Stored data entries:
------------------------------------------------

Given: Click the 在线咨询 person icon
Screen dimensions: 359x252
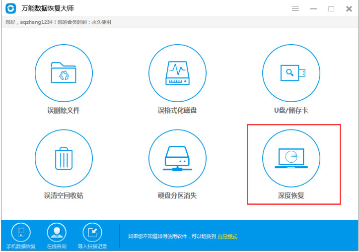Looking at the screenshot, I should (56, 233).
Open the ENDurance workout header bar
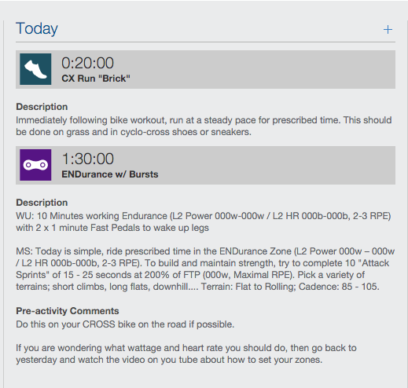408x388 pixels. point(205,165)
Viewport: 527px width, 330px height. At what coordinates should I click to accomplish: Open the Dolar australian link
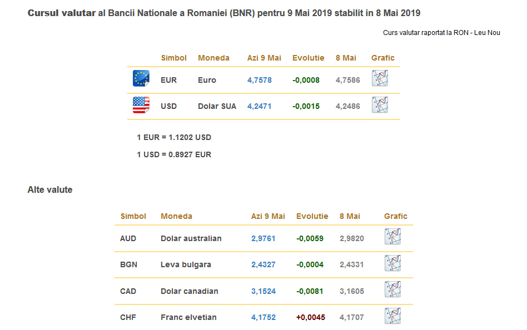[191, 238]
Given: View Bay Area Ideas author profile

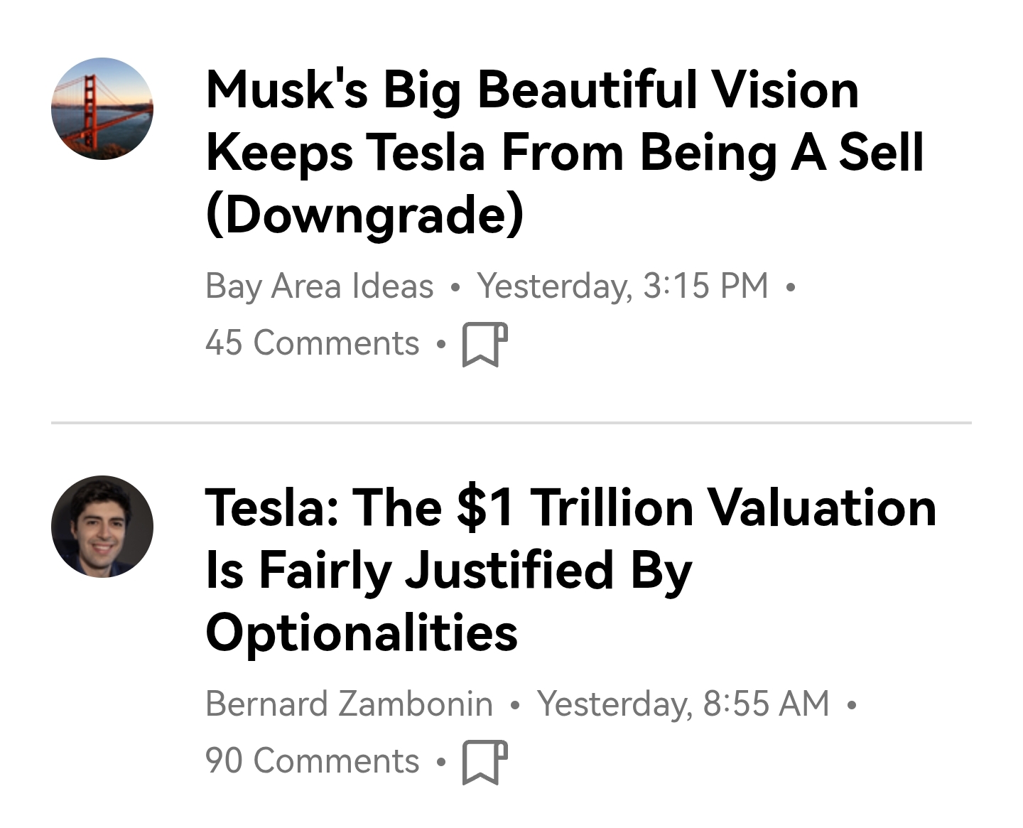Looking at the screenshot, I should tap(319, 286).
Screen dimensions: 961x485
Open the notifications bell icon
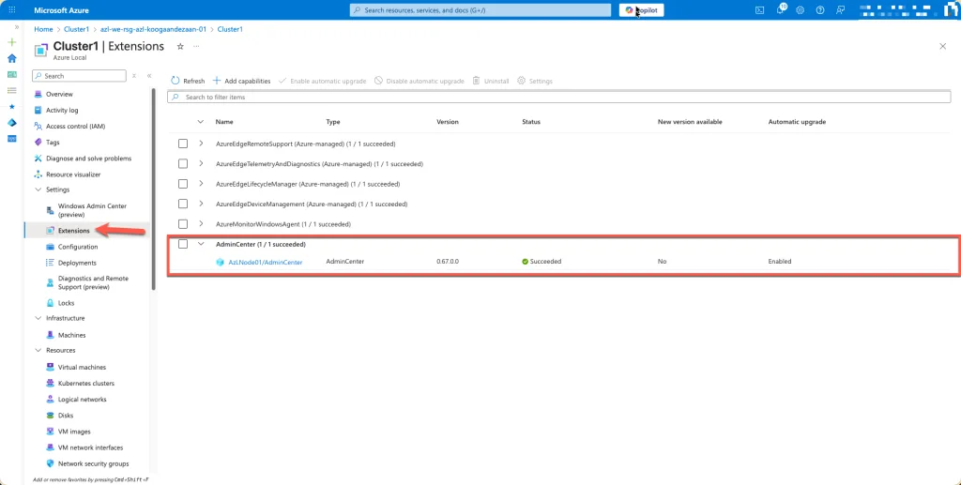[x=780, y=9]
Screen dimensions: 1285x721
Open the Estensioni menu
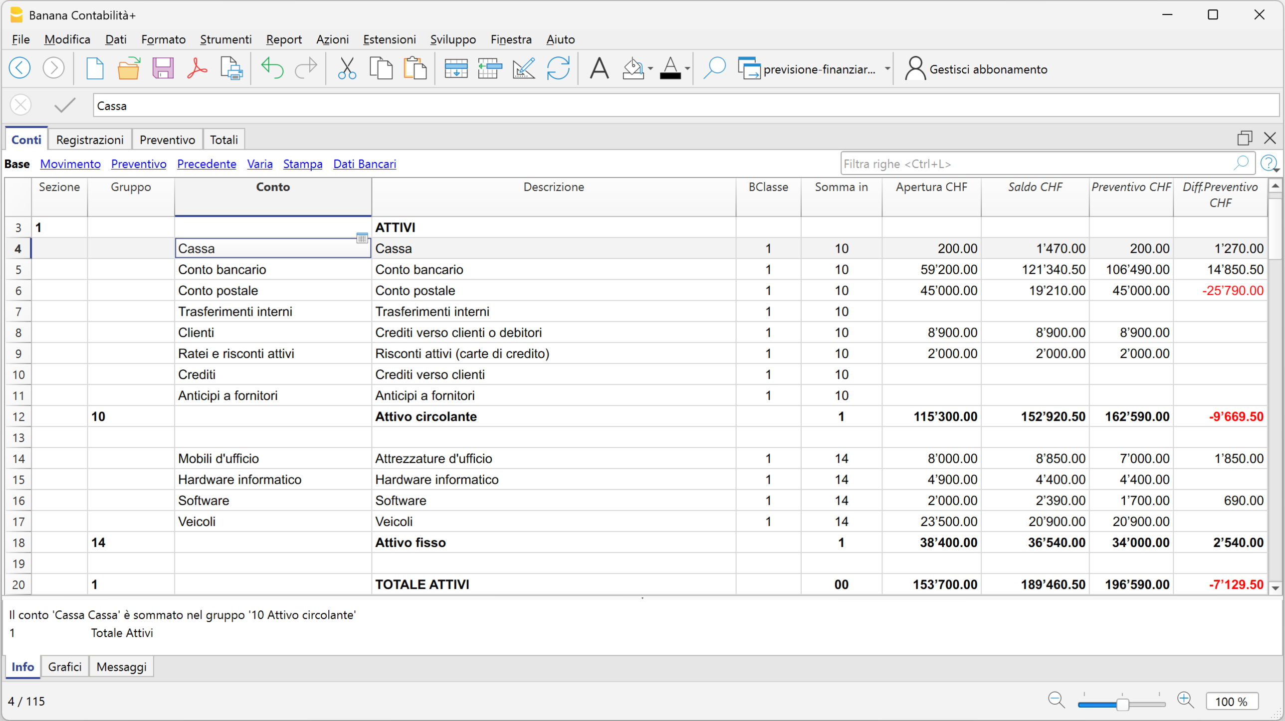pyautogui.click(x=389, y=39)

------------------------------------------------

Exercise prompt: No picture belongs in the copy. Print every entry above exactly as it stands.

Task response:
Given: Click the 在线咨询 person icon
Screen dimensions: 359x252
Looking at the screenshot, I should (56, 233).
Open the ENDurance workout header bar
408x388 pixels. point(205,165)
Viewport: 527px width, 330px height. At what coordinates should I click to accomplish: Open the Dolar australian link
[191, 238]
Given: View Bay Area Ideas author profile

Looking at the screenshot, I should tap(319, 286).
Screen dimensions: 961x485
Open the notifications bell icon
[x=780, y=9]
Screen dimensions: 1285x721
Open the Estensioni menu
pyautogui.click(x=389, y=39)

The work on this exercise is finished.